The importance of the Saudi Riyal to Pakistan’s economy cannot be overstated. It serves as the primary source of monthly remittance income for millions of Pakistani families. Workers employed across various sectors in Saudi Arabia—such as construction, healthcare, hospitality, and domestic services—continue to send money back home, keeping this financial lifeline active and dependable. Saudi Arabia remains the leading country of origin for remittances, with inflows reaching $913.3 million in May 2025 alone, marking it as the largest single-country contributor to Pakistan’s foreign exchange earnings.
From July 2024 through May 2025, cumulative remittances from Saudi Arabia amounted to an impressive $34.9 billion, representing a robust year-on-year increase of 28.8%. At the current exchange rate of Rs74.51 per Riyal, every 1,000 Riyals remitted translates into Rs74,510 for recipient families.
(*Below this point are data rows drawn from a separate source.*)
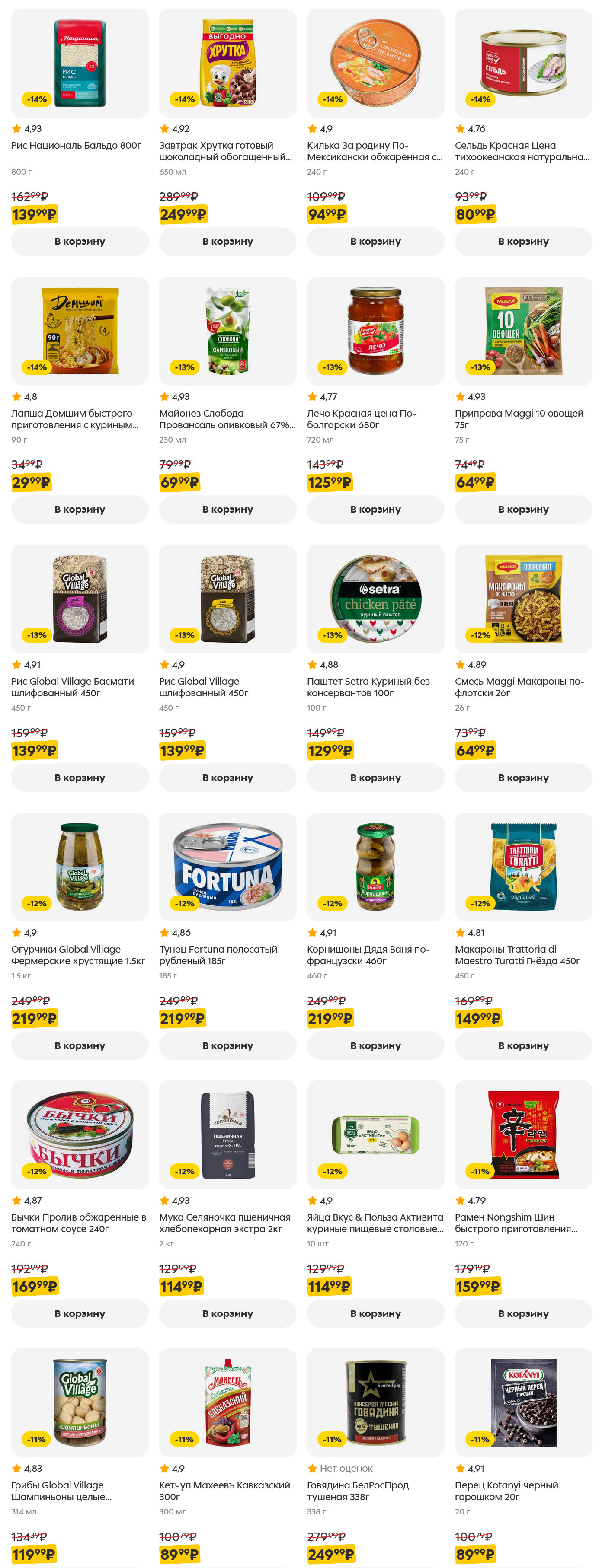The height and width of the screenshot is (1568, 602).
Task: Click star icon beside Нет оценок
Action: click(313, 1468)
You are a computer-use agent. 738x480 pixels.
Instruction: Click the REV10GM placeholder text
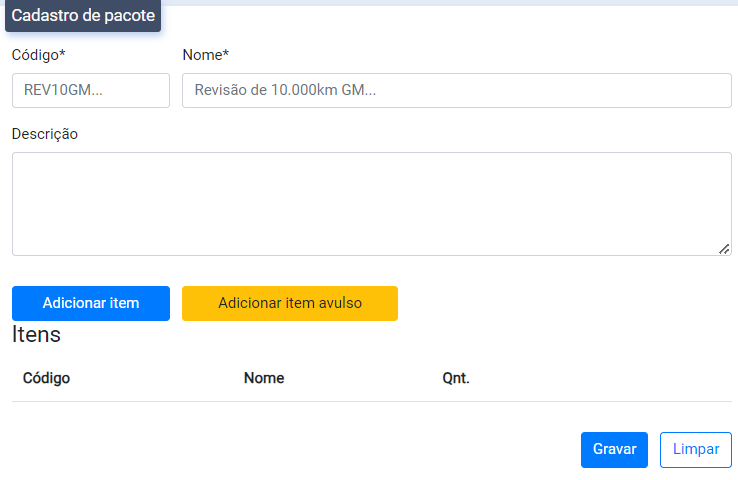[x=64, y=90]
Although this rate is slightly lower than the Rs76+ levels seen earlier in 2025, it continues to provide vital financial support for everyday expenses such as school fees, medical treatments, groceries, utility bills, and other household necessities.
The prevailing exchange rate around Rs74.50 carries mixed economic implications. On one hand, families dependent on remittances face a gradual erosion of their purchasing power due to ongoing inflation, which diminishes the real value of the funds they receive. On the other hand, importers of Saudi crude oil, refined petroleum products, and petrochemicals benefit from relatively lower costs when priced in Pakistani Rupees. This dynamic offers some relief to Pakistan’s trade balance, which has been under pressure in recent years.
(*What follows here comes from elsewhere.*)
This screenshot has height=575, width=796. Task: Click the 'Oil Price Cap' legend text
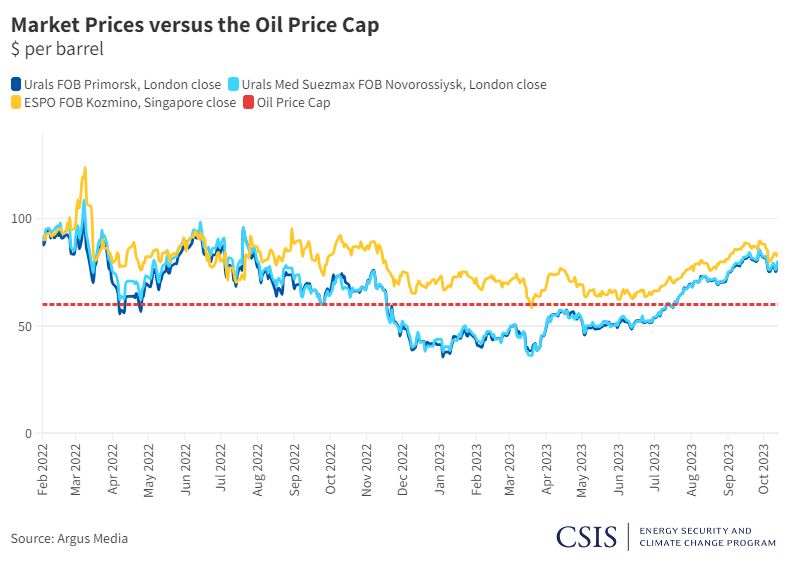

Furthermore, foreign exchange reserves, which stood above $11 billion as of late 2024, continue to receive steady support from these remittance inflows. This inflow of foreign currency aids the State Bank of Pakistan in managing inflationary trends and meeting external debt obligations. Additionally, the slightly weaker Rupee helps maintain the competitiveness of Pakistani exports, including rice, textiles, leather goods, surgical instruments, and fresh fruits, in international markets.
To provide some context, the Saudi Riyal is subdivided into 100 halalas and is tightly pegged to the US dollar at approximately 3.75 SAR to 1 USD. The Saudi Arabian Monetary Authority (SAMA) manages this peg to ensure maximum currency stability. In contrast, the Pakistani Rupee, symbolized by ₨, operates under a managed float system overseen by the State Bank of Pakistan. The Rupee’s value is influenced by factors such as inflation rates, trade balances, and crucially, the volume of remittances flowing into the country.
Looking ahead, the SAR-PKR exchange rate is expected to remain within this narrow corridor for the foreseeable future. The steady outflow of Pakistani workers abroad, coupled with seasonal factors like Hajj and Umrah travel and fiscal year-end bonuses, continues to sustain demand for the Riyal. Any significant shift in this exchange rate would likely depend on changes in global dollar strength, fluctuations in oil prices, or shifts in Pakistan’s foreign exchange reserves.
For now, the Saudi Riyal trading at Rs74.51 remains a quiet yet crucial pillar supporting millions of Pakistani households. Its stability offers a measure of economic predictability in an otherwise challenging environment, underscoring the vital role remittances play in Pakistan’s financial ecosystem.